Prière à Thanatos

Illustration : Thindòmiell
- Bonne nuit à toi, Thanatos
- Bonne nuit à toi, Poétesse.
- Que les rêves t'accompagnent de leurs ailes de poussière.
- Non Poétesse. Ce temps est révolu. La poussière a disparu dans le gouffre de la terre. L'obscurité du cimetière l'a réduite à un peu de gris sur mes os noirs.
- Ouvre les yeux, Thanatos, ouvre les yeux et la lumière de ton âme enfouie dans un creux de ta moelle surgira du fond des âges. À moins que la lumière ne vienne de mon monde... Ne te rappelles-tu pas cette tombe dont la dalle béait devant le vide, une racine du grand chêne sacré entre ses dents amères ? Comme un rappel du souvenir. Un lambeau de vie dans l'étau de tes crocs, une traînée d'or pur coulant dans l'hypogée.

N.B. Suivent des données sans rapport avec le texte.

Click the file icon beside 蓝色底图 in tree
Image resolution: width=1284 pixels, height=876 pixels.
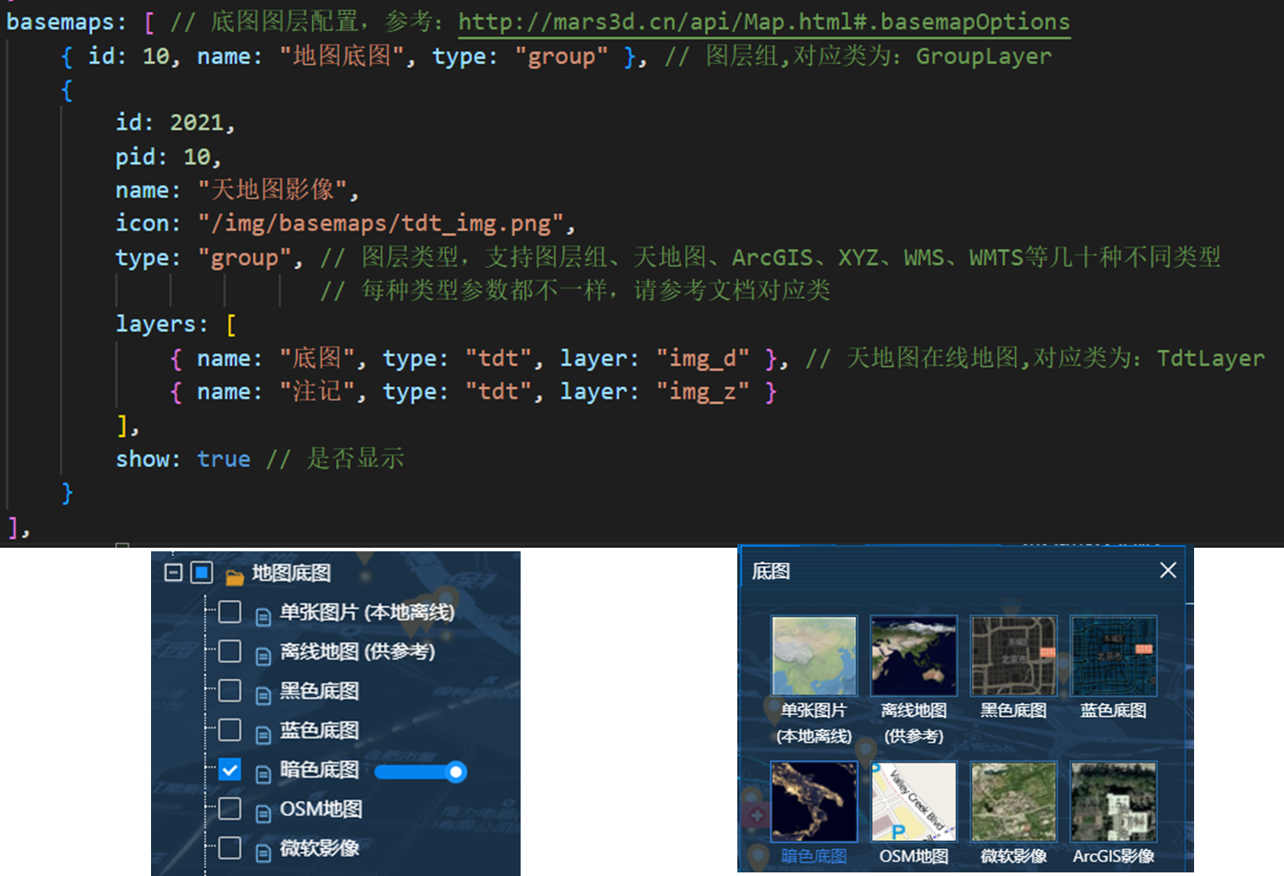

- N'insiste pas, Poétesse. Tu ne peux pas comprendre. La poussière dorée s'est entassée sous la dalle, compressée par les années de gel, de vent et de prières, elle s'est solidifiée, scellant le dernier regard que m'avait offert le monde. Je suis l'aveugle du réel condamné à n'admirer que ma beauté d'immortel. À présent va-t-en Poétesse. Va chevaucher mes rêves de lumière.
- Bonne nuit à toi, Thanatos. Puisse le vent d'Est éroder le mont Altaï pour t'offrir la fine Poussière nacrée de l'avenir.
Je relis avec plaisir ce joli texte. Un des rares que j'ai pu entrevoir où le poète discute avec une allégorie sans surjouer. C'est malheureusement souvent le cas, avec toutes les grandiloquences d'usage.
le 25 Mar 2011Mais là, non, c'est tout fin, ce n'est pas fait pour grimper sur un piédestal placé un peu trop haut. Juste un salut en passant. J'aime beaucoup.